Between Scylla and Charybdis: Europe’s Structural Vulnerability
Can Europe escape an economic model that makes openness a source of fragility?
Executive Summary
Europe’s openness has become its weakness. A Germany-centred, export-led model has produced deep asymmetries in demand, technology, and industrial capability. Overreliance on foreign markets and imported inputs — particularly from China and the US — has eroded the EU’s productive base and trapped peripheral economies in low-value segments.
The problem is structural, not cyclical. For two decades, the EU’s fiscal rules and wage restraint suppressed domestic demand, weakening both innovation and investment. The result is a one-way system in which the core exports surpluses while the periphery bears the cost of stagnation and technological dependence.
Europe’s vulnerabilities span demand, supply, technology, and resources. The Union is highly exposed to external shocks: its export concentration on China, its dependence on imported intermediate goods and digital technologies, and its near-total reliance on Chinese rare earths and critical minerals. These interlinked dependencies reinforce one another, turning temporary disruptions into persistent divergence.
Policy reform has begun, but at insufficient scale. New EU initiatives — from the Chips Act to the Green Deal Industrial Plan — signal a long-overdue turn toward industrial policy. Yet their logic remains largely horizontal, reliant on private incentives and national resources. Without common funding, selective coordination, and public procurement at EU level, they risk deepening divergence rather than correcting it.

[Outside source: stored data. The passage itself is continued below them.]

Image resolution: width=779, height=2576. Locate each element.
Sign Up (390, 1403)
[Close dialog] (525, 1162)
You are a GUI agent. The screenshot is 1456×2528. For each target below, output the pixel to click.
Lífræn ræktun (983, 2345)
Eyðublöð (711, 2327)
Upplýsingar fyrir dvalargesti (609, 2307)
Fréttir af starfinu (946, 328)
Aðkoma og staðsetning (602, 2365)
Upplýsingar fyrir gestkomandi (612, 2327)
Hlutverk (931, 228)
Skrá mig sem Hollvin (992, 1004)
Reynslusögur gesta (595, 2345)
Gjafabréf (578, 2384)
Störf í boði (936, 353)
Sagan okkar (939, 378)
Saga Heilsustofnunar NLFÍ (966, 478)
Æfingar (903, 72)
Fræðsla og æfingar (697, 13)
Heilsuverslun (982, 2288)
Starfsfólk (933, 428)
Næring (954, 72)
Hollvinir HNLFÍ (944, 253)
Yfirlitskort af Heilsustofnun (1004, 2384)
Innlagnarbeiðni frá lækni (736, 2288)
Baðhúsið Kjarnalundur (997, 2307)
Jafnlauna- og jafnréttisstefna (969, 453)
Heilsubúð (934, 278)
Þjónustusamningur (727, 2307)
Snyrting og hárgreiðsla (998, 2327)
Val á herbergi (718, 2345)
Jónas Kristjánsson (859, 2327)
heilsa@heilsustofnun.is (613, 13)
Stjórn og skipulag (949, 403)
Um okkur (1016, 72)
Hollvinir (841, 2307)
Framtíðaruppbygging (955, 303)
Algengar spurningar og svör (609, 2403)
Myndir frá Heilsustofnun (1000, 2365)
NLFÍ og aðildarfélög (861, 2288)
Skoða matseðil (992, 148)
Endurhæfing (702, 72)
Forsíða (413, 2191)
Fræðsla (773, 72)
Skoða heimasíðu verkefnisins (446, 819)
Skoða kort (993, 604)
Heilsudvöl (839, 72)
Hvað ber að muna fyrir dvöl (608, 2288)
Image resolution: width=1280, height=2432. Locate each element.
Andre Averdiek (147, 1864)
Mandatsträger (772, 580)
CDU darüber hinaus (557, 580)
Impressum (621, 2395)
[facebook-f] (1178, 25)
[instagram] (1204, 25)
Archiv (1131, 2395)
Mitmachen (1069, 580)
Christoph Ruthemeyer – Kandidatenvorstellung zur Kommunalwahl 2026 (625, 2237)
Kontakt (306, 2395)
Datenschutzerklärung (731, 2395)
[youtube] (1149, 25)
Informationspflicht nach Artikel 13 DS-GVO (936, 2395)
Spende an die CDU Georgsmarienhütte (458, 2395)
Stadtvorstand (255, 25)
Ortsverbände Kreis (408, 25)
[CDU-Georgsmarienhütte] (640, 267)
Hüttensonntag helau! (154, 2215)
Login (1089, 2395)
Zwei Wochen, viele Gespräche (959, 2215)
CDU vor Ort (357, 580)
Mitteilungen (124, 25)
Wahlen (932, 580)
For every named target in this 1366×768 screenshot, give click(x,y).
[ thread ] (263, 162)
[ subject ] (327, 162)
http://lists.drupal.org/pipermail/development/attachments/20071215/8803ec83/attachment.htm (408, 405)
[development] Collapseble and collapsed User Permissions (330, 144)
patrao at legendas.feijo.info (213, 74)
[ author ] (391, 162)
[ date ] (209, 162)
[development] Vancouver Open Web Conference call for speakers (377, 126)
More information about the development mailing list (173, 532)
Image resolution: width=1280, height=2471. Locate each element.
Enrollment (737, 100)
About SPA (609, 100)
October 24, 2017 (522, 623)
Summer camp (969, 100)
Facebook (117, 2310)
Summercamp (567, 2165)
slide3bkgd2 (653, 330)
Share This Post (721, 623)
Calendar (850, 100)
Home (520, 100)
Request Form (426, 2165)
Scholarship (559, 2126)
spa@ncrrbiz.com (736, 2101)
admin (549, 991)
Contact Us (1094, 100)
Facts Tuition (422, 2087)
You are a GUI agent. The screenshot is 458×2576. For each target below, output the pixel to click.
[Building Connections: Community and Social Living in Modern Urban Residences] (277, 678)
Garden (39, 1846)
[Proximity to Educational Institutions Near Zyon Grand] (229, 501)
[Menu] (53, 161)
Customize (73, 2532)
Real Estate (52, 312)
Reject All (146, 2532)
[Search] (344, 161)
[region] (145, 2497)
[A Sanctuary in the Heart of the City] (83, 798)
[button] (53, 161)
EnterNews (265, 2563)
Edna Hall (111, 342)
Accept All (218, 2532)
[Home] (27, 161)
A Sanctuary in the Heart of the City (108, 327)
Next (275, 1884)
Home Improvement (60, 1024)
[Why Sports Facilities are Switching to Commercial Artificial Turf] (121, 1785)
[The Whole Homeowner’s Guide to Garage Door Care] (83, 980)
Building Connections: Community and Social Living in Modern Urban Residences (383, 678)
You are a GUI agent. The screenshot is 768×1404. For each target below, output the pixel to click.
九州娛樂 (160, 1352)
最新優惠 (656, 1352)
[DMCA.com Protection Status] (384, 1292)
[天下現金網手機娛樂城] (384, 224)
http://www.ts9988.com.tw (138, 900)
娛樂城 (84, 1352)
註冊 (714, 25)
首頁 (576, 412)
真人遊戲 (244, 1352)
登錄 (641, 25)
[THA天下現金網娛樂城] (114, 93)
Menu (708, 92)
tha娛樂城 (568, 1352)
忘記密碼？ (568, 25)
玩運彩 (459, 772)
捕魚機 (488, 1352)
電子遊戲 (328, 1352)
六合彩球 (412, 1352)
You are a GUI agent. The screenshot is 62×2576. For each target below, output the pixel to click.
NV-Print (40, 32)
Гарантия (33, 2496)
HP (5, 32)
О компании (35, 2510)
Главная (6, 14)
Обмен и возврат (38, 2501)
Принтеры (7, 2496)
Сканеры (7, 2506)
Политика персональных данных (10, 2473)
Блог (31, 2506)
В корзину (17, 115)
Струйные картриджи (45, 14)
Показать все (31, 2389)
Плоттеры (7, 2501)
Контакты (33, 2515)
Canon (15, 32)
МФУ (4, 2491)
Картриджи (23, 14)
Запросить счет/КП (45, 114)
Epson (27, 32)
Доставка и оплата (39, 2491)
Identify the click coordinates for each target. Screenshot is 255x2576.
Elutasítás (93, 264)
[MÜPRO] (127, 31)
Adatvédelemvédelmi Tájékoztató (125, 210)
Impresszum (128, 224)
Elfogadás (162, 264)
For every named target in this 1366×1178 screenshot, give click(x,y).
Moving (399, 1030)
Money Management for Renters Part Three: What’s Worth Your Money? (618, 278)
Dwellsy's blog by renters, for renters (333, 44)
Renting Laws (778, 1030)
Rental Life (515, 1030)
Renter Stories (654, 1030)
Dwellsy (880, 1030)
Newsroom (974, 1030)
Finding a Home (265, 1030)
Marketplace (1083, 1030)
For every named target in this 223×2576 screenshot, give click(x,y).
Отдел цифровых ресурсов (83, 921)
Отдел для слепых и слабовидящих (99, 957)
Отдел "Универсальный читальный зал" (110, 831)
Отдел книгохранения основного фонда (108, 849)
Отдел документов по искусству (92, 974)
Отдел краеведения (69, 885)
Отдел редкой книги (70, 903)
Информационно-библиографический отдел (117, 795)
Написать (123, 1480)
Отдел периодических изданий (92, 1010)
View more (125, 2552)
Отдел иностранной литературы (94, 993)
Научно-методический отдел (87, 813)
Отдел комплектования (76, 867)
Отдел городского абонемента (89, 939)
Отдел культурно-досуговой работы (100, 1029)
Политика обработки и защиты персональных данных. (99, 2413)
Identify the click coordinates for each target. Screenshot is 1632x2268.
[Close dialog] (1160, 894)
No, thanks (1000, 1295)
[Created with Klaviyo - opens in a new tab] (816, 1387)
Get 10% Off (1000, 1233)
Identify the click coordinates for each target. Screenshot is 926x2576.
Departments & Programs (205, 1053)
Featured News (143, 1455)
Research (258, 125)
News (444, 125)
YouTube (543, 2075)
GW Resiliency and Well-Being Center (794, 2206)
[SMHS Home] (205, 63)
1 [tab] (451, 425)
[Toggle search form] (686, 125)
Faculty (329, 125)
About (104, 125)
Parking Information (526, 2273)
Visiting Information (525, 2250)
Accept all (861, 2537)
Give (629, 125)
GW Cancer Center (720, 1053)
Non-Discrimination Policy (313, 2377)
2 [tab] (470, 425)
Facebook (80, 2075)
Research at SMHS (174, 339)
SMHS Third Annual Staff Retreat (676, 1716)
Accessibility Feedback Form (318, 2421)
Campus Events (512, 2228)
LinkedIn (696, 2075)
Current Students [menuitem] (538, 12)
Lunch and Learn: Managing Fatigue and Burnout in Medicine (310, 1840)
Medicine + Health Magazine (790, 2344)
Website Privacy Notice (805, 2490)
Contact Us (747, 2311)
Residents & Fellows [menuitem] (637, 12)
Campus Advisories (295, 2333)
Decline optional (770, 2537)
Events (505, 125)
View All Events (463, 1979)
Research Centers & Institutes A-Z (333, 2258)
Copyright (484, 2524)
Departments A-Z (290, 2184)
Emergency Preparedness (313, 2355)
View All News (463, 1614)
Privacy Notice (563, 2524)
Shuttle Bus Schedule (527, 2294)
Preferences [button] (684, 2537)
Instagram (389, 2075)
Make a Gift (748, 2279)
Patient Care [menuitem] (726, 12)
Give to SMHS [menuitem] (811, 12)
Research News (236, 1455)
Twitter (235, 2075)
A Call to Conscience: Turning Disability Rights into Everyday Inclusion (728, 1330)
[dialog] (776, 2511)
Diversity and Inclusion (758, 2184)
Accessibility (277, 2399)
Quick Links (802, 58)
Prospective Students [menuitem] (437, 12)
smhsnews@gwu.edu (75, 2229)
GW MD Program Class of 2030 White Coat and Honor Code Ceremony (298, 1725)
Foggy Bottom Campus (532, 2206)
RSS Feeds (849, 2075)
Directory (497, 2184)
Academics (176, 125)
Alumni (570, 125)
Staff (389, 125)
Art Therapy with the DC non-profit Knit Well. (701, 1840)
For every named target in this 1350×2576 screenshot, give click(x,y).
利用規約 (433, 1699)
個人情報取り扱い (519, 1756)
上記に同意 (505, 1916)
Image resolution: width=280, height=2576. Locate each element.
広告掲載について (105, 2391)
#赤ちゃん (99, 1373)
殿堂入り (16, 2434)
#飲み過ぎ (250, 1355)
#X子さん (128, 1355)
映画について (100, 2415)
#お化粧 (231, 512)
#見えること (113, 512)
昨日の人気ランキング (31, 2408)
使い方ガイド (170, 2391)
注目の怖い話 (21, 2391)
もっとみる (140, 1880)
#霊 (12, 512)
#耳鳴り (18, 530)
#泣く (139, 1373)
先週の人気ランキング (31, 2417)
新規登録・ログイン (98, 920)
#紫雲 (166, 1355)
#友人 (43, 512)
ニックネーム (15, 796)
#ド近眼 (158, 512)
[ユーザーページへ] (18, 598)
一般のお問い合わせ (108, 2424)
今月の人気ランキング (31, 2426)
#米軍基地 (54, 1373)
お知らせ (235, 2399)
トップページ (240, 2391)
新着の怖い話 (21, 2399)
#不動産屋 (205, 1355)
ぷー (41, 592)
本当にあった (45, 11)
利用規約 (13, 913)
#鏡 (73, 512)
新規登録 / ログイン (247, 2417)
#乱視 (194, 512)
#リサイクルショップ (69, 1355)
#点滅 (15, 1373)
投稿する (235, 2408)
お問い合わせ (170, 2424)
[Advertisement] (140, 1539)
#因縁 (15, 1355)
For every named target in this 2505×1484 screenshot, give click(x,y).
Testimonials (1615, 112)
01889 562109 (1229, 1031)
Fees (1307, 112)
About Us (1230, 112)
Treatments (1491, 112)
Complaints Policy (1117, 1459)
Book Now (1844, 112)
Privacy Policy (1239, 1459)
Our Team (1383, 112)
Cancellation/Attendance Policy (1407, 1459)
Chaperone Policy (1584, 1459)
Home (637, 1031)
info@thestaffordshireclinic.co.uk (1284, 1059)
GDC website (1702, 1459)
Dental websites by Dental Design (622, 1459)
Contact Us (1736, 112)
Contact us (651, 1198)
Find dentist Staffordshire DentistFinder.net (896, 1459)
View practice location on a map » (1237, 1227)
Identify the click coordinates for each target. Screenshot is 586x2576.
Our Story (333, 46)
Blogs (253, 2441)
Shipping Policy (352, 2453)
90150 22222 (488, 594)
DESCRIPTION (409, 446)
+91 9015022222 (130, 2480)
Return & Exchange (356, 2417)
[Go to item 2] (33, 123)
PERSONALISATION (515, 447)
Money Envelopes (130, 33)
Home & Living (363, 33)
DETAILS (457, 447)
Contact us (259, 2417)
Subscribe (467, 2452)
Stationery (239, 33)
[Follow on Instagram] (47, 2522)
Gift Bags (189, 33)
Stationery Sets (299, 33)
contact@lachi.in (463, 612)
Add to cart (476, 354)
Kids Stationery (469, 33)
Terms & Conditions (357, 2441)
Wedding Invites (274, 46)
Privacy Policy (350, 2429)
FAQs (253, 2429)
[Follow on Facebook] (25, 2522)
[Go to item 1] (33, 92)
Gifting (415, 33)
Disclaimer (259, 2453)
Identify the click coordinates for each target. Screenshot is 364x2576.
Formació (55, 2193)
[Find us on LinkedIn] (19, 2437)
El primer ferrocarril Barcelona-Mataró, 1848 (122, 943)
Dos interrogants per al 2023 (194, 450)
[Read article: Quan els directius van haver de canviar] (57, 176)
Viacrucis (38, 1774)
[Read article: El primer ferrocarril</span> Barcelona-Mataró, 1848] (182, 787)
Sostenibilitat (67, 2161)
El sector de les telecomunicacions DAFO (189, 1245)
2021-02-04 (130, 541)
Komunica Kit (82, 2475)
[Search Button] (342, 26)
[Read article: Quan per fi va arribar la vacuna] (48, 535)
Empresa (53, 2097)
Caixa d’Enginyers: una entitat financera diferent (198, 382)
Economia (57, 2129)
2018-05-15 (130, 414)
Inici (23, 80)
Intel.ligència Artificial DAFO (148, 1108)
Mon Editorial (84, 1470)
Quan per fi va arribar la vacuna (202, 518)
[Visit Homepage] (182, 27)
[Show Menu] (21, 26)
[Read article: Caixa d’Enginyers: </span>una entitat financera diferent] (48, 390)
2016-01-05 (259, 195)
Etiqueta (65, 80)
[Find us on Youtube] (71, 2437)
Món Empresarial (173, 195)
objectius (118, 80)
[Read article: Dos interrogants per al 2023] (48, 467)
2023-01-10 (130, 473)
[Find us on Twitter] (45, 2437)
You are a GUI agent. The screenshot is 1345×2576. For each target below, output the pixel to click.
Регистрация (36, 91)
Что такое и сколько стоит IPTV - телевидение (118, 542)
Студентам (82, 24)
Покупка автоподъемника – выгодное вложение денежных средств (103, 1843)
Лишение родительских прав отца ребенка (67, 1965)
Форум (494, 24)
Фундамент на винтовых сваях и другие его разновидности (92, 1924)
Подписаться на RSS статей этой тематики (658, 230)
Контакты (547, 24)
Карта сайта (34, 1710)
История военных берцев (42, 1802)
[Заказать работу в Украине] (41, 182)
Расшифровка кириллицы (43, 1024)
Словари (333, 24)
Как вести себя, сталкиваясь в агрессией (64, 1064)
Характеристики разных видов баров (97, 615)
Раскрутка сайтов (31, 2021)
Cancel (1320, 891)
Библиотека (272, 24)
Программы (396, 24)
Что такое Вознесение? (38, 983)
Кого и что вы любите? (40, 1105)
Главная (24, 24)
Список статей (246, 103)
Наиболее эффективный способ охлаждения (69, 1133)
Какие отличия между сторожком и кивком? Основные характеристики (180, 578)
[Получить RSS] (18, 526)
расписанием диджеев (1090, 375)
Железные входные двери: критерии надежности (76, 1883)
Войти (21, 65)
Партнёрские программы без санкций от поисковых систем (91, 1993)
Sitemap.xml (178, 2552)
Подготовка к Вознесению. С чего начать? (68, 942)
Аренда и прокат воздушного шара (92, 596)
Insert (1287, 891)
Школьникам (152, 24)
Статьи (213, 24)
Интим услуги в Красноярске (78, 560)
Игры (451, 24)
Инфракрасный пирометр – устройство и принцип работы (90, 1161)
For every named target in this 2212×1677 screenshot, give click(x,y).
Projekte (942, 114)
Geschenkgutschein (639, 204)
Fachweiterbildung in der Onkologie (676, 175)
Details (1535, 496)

Rebuilding resilience requires reshaping Europe’s growth model. Strategic autonomy must mean demand-driven investment and shared capacity-building, not isolation. Only an integrated industrial and fiscal framework — linking demand, innovation, and cohesion — can reverse the vicious circle of low demand, weak supply, and widening gaps.
Policy recommendations
- Anchor EU industrial policy in demand growth, using public investment and procurement to stimulate technological upgrading.
- Reform fiscal rules to enable counter-cyclical and capability-building investment across all member states.
- Create a permanent EU investment instrument to finance strategic technologies, energy infrastructure, and regional diversification.
- Integrate resilience monitoring into EU economic governance, tracking dependencies across value chains.
- Ensure cohesion by pairing diversification and reindustrialisation strategies with regional capacity-building.